In physics, energy density is the quotient between the amount of energy stored in a given system or contained in a given region of space and the volume of the system or region considered. Often only the useful or extractable energy is measured. It is sometimes confused with stored energy per unit mass, which is called specific energy or gravimetric energy density.

There are different types of energy stored, corresponding to a particular type of reaction. In order of the typical magnitude of the energy stored, examples of reactions are: nuclear, chemical (including electrochemical), electrical, pressure, material deformation or in electromagnetic fields. Nuclear reactions take place in stars and nuclear power plants, both of which derive energy from the binding energy of nuclei. Chemical reactions are used by organisms to derive energy from food and by automobiles from the combustion of gasoline. Liquid hydrocarbons (fuels such as gasoline, diesel and kerosene) are today the densest way known to economically store and transport chemical energy at a large scale (1 kg of diesel fuel burns with the oxygen contained in ≈ 15 kg of air). Burning local biomass fuels supplies household energy needs (cooking fires, oil lamps, etc.) worldwide. Electrochemical reactions are used by devices such as laptop computers and mobile phones to release energy from batteries.

Energy per unit volume has the same physical units as pressure, and in many situations is synonymous. For example, the energy density of a magnetic field may be expressed as and behaves like a physical pressure. The energy required to compress a gas to a certain volume may be determined by multiplying the difference between the gas pressure and the external pressure by the change in volume. A pressure gradient describes the potential to perform work on the surroundings by converting internal energy to work until equilibrium is reached.

In cosmological and other contexts in general relativity, the energy densities considered relate to the elements of the stress–energy tensor and therefore do include the rest mass energy as well as energy densities associated with pressure.

== Chemical energy ==
When discussing the chemical energy contained, there are different types which can be quantified depending on the intended purpose. One is the theoretical total amount of thermodynamic work that can be derived from a system, at a given temperature and pressure imposed by the surroundings, called exergy. Another is the theoretical amount of electrical energy that can be derived from reactants that are at room temperature and atmospheric pressure. This is given by the change in standard Gibbs free energy. But as a source of heat or for use in a heat engine, the relevant quantity is the change in standard enthalpy or the heat of combustion.

- - - -

- _Exercises_
a: Print the passage from the energy density text, from "Energy per unit volume" up to and including "associated with pressure.".
b: Render this sentence from the energy density text in Spanish: "Often only the useful or extractable energy is measured."
c: Resume the energy density text after its last sentence and keep writing.
The material plays no part in this work.

- _Provided material_
- - - -

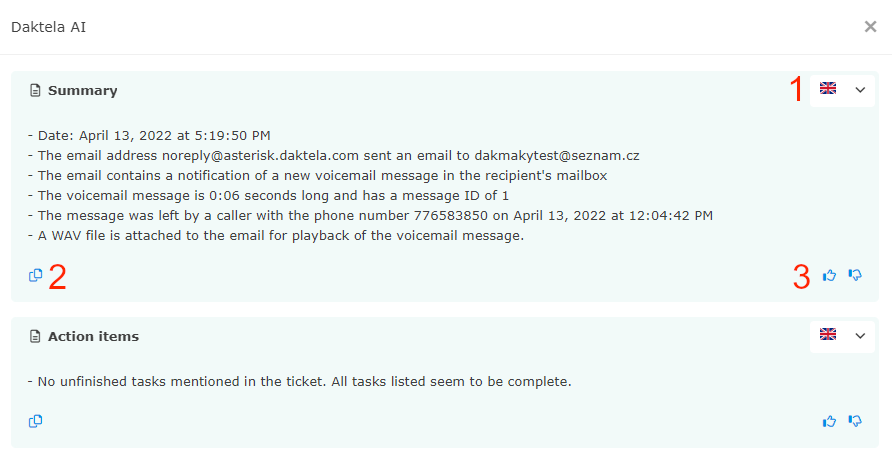The width and height of the screenshot is (892, 460).
Task: Click the UK flag in Action items selector
Action: 828,334
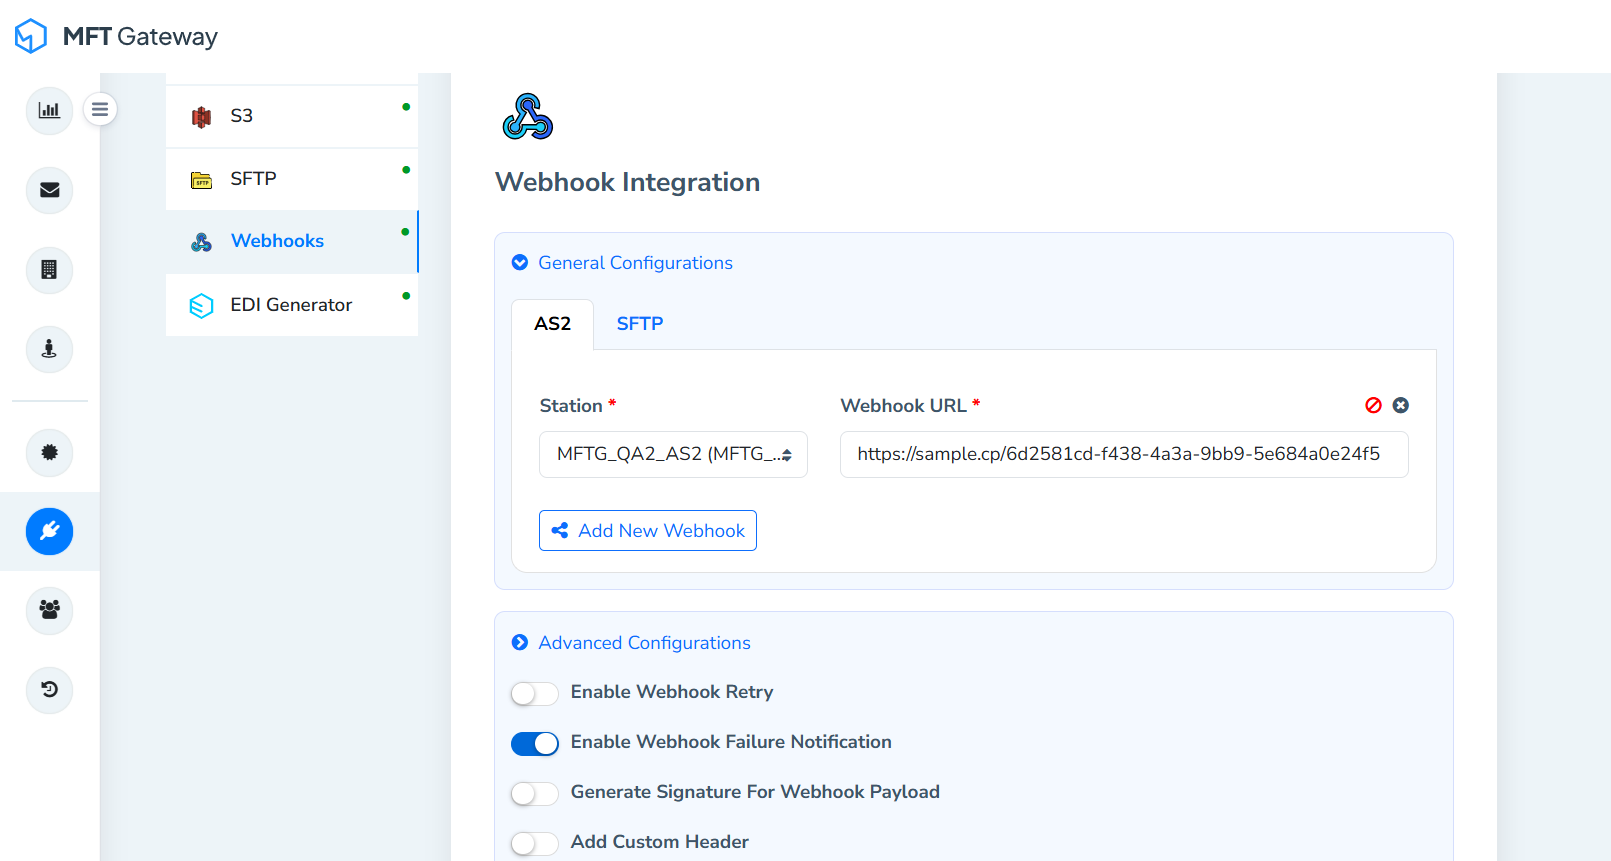Open the users group sidebar icon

- - - -

- _Answers for the tasks_
a:
Energy per unit volume has the same physical units as pressure, and in many situations is synonymous. For example, the energy density of a magnetic field may be expressed as and behaves like a physical pressure. The energy required to compress a gas to a certain volume may be determined by multiplying the difference between the gas pressure and the external pressure by the change in volume. A pressure gradient describes the potential to perform work on the surroundings by converting internal energy to work until equilibrium is reached.

In cosmological and other contexts in general relativity, the energy densities considered relate to the elements of the stress–energy tensor and therefore do include the rest mass energy as well as energy densities associated with pressure.

b: A menudo solo se mide la energía útil o extraíble.

c:
There are two kinds of heat of combustion:
- The higher value (HHV), or gross heat of combustion, includes all the heat released as the products cool to room temperature and whatever water vapor is present condenses.
- The lower value (LHV), or net heat of combustion, does not include the heat which could be released by condensing water vapor, and may not include the heat released on cooling all the way down to room temperature.

A convenient table of HHV and LHV of some fuels can be found in the references.

=== In energy storage and fuels ===

Selected energy densities plot

For energy storage, the energy density relates the stored energy to the volume of the storage equipment, e.g. the fuel tank. The higher the energy density of the fuel, the more energy may be stored or transported for the same amount of volume. The energy of a fuel per unit mass is called its specific energy.

The adjacent figure shows the gravimetric and volumetric energy density of some fuels and storage technologies (modified from the Gasoline article). Some values may not be precise because of isomers or other irregularities. The heating values of the fuel describe their specific energies more comprehensively.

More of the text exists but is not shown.